Readers should consider the weaknesses of this article when applying its results. Complications included in the analysis vary in terms of seriousness, and each study uses different definitions. Another limitation for generalizations is the heterogeneity of AI and chemotherapy types, as well as RT doses included in this study. Our hypothesis about the effect of cytokines on the different rates of complications is theoretical, and further studies are needed to investigate their actual role.
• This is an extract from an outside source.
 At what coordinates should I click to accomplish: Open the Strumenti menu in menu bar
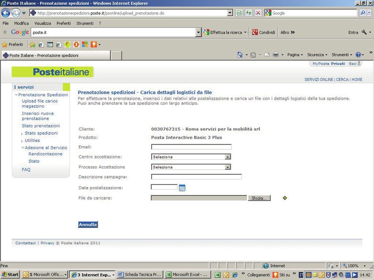pyautogui.click(x=84, y=23)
In order to reduce the possibility of measurement, selection, and confirmation bias, we included all the articles that agree with the inclusion criteria, regardless of their clinical outcome. Possible sample bias was reduced by excluding case reports. However, possible bias may stem from the fact that the included studies are based only on the English language and that no unpublished reports were included. Moreover, channelling bias may stem from the age groups included.

Conclusions

Active immunotherapy can result in lower complication rates if applied after total resection but before radiation or/and chemotherapy for newly diagnosed glioblastoma in adults. This treatment plan, although it does not affect OS, appears safer in terms of complications. Also, cytokines may play a leading role in complication rates. However, this is an observation and hypothesis; thus, further research is needed in order to find the best possible treatment protocol and minimize complication rates.

Conflict of Interest

No conflicts of interest to declare.

Funding

No funding received.

Ethical approval

This article does not contain any studies with human participants performed by any of the authors.